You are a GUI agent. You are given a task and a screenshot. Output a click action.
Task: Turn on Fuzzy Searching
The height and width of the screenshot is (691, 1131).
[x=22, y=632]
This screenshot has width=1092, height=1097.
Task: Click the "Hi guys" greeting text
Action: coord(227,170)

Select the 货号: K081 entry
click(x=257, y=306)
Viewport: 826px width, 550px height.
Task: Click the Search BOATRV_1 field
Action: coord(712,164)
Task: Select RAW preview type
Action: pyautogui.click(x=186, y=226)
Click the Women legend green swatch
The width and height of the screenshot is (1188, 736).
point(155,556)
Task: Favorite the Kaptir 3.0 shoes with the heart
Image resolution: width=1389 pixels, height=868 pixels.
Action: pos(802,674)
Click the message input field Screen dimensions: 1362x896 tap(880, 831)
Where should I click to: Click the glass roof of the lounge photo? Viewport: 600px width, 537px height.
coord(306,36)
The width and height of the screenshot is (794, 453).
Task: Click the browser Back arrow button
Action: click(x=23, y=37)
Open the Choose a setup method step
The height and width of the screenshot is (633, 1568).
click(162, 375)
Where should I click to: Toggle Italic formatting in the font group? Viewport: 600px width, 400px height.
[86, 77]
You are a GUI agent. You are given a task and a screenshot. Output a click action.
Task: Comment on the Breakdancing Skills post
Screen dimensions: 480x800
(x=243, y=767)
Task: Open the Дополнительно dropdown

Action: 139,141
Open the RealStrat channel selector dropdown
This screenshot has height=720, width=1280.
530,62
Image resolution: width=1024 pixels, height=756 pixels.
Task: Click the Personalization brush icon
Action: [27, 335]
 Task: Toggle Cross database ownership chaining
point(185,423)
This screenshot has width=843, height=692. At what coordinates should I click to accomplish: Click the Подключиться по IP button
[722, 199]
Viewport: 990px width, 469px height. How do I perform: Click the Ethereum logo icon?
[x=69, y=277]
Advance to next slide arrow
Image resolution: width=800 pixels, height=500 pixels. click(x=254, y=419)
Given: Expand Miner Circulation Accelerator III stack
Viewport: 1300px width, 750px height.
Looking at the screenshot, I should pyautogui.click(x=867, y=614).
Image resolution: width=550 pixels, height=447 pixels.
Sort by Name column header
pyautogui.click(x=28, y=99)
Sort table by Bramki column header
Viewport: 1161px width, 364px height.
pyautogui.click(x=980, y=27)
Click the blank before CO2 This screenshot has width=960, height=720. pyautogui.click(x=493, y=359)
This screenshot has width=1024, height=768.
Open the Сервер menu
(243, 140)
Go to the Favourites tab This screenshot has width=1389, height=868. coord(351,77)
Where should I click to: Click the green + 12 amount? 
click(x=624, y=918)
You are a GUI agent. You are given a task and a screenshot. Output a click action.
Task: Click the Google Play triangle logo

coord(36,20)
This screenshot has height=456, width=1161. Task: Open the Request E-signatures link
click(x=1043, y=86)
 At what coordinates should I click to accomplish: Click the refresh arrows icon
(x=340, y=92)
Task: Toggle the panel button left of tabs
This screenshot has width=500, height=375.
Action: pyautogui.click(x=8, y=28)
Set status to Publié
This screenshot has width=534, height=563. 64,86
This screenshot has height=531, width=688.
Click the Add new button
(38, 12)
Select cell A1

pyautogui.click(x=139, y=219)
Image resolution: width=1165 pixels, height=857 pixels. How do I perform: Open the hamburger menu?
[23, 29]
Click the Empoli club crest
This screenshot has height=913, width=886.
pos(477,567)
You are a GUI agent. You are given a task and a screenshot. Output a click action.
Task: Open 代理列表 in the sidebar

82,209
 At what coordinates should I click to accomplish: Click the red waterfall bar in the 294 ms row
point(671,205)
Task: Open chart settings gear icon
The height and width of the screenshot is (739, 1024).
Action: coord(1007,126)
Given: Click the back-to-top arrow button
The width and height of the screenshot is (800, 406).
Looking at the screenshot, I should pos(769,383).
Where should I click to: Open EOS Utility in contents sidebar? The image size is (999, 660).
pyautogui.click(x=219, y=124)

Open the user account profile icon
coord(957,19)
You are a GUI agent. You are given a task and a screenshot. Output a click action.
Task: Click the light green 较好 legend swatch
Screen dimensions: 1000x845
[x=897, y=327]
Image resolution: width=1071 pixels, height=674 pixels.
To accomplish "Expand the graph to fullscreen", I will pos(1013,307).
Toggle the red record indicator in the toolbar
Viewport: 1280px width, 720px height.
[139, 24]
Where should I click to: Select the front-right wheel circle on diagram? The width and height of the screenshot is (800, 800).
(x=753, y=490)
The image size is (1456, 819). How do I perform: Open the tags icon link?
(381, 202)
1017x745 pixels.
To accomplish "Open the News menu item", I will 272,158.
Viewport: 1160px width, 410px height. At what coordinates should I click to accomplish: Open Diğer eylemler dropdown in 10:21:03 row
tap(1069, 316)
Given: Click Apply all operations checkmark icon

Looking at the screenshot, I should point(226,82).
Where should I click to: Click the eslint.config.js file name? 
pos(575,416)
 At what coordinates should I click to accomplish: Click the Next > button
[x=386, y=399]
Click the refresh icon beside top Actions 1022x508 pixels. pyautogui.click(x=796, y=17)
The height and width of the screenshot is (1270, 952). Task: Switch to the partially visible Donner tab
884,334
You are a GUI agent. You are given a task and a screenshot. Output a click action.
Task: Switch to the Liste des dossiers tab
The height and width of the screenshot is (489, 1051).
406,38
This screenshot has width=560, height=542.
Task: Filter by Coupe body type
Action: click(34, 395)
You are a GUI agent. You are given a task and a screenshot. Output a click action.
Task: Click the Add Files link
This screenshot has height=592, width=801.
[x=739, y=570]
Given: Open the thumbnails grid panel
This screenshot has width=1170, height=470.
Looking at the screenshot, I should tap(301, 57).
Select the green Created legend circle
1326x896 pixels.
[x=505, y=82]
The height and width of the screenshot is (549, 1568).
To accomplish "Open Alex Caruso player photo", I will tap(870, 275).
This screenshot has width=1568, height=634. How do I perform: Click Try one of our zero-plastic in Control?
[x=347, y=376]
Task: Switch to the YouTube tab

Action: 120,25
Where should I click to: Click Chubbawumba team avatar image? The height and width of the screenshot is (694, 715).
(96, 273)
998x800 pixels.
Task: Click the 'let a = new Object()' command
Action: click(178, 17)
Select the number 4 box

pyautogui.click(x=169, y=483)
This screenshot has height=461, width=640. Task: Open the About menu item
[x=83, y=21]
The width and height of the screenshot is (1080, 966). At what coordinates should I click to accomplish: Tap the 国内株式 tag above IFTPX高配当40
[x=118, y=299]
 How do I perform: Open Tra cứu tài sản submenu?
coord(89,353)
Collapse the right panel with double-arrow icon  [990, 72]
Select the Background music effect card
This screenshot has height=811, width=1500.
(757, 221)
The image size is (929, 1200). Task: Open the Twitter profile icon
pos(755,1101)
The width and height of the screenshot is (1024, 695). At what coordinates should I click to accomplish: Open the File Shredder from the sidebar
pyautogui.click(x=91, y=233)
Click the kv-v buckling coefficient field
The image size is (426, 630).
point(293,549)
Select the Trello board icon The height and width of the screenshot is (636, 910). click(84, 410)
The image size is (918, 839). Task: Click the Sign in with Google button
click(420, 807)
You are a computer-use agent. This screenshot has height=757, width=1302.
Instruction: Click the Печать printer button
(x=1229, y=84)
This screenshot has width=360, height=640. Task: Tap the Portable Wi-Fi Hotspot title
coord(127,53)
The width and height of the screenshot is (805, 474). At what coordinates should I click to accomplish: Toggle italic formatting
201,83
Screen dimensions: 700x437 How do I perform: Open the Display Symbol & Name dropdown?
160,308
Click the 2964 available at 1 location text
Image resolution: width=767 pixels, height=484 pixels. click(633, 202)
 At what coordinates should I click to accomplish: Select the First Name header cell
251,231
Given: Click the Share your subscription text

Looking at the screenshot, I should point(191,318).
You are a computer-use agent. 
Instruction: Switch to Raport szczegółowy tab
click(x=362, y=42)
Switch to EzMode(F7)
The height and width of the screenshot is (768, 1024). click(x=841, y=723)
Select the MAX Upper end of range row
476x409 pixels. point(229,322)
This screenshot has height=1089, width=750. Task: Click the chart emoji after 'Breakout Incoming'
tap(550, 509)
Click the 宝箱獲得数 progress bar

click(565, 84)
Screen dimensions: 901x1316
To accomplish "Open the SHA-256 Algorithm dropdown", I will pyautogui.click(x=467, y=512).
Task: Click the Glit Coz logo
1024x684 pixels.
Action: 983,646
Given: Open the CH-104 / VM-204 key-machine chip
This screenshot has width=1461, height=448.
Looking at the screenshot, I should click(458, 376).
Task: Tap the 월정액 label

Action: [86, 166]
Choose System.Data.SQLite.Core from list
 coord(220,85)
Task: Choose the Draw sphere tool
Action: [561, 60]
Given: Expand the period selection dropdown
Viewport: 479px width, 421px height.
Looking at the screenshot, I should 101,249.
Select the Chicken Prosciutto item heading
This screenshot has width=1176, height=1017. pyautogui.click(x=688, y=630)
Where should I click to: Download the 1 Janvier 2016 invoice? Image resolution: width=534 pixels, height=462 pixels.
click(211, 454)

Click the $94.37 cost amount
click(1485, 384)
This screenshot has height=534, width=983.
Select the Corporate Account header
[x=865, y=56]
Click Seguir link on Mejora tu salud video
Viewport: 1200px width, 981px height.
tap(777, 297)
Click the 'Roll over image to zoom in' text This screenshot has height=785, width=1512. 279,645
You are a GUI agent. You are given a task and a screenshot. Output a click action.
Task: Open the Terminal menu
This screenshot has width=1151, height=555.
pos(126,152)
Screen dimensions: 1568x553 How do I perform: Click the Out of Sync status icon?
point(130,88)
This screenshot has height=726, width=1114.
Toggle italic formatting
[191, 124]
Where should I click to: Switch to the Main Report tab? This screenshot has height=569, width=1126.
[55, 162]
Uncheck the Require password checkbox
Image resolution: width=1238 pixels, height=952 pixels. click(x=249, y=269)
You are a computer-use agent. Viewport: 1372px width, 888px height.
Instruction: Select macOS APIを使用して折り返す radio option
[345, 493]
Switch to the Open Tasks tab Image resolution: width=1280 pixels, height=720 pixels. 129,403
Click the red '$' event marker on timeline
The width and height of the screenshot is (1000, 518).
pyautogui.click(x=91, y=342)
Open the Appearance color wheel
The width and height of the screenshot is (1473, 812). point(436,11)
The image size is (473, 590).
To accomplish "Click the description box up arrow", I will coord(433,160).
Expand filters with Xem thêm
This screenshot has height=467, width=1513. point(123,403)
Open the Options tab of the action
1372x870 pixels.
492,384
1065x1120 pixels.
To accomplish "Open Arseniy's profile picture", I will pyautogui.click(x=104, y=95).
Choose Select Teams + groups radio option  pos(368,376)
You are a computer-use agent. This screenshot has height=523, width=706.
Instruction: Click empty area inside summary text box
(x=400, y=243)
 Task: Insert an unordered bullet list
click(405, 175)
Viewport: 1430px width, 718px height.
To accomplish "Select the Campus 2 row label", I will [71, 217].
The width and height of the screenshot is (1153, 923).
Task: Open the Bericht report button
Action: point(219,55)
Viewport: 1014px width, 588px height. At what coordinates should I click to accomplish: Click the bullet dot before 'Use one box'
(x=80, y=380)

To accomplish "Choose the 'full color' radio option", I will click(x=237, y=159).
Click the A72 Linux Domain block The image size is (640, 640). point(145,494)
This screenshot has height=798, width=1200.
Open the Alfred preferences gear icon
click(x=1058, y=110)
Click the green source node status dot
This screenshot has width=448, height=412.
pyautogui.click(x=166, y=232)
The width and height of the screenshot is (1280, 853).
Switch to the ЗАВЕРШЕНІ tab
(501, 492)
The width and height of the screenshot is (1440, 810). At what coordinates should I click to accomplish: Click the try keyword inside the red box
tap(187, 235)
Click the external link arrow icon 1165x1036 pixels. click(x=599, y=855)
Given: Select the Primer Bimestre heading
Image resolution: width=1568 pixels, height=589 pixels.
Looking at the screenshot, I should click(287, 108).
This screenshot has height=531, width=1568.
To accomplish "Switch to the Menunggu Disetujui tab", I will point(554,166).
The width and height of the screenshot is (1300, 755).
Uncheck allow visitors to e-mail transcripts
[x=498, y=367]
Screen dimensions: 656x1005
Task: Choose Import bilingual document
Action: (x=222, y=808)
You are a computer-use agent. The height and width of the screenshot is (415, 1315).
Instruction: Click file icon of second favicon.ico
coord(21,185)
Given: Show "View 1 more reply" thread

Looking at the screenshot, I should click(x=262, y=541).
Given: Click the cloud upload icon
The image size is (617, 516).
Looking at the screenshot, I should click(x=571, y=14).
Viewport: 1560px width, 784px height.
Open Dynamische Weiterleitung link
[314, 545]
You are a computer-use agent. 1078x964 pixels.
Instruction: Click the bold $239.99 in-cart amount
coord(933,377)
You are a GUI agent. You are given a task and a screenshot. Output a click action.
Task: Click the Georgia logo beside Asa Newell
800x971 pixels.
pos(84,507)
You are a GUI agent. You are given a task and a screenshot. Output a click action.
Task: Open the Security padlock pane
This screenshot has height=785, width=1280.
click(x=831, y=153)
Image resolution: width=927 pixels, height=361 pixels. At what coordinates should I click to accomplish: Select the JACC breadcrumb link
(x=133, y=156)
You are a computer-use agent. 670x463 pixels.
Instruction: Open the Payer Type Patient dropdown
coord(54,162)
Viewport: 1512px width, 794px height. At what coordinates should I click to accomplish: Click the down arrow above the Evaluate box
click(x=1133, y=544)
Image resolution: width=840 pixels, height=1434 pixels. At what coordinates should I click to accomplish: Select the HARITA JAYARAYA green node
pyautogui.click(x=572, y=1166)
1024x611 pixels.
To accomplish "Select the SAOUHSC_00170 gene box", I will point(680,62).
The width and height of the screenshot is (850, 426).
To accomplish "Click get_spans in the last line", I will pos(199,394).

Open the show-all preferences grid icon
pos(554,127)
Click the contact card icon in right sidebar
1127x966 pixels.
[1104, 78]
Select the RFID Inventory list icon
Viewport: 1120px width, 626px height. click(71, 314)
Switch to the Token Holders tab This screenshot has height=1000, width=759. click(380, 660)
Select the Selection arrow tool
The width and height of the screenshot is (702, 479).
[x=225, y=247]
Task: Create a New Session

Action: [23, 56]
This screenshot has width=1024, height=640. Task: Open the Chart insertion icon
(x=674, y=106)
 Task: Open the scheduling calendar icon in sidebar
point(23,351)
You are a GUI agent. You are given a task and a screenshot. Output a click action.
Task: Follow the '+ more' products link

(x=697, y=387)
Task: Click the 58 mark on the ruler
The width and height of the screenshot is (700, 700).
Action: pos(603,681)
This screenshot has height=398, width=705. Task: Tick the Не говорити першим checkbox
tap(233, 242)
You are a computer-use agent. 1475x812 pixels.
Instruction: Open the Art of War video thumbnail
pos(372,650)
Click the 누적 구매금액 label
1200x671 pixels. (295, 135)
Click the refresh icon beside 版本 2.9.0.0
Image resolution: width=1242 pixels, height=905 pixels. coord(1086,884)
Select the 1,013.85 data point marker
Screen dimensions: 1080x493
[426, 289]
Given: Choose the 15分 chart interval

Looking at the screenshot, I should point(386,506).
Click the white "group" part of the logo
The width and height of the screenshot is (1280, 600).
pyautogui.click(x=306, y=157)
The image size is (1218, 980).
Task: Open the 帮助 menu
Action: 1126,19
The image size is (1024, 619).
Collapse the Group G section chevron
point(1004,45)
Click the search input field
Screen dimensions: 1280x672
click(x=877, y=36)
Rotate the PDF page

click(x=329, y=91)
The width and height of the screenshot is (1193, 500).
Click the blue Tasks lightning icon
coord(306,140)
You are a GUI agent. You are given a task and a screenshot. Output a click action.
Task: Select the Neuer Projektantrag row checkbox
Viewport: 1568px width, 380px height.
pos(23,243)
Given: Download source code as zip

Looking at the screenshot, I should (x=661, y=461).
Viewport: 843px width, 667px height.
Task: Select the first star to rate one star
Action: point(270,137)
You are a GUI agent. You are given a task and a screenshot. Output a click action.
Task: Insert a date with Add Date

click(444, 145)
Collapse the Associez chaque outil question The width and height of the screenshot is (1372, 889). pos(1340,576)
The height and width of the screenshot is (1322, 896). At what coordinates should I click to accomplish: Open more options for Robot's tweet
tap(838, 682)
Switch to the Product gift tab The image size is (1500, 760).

→ AIM OF THE EXERCISE: Repeat, word for word, the lines above between the line holding "This screenshot has height=534, width=983." and the line holding "Click the 'Roll", inclusive; omit everything else.

→ TASK RESULT:
This screenshot has height=534, width=983.
Select the Corporate Account header
[x=865, y=56]
Click Seguir link on Mejora tu salud video
Viewport: 1200px width, 981px height.
tap(777, 297)
Click the 'Roll over image to zoom in' text This screenshot has height=785, width=1512. 279,645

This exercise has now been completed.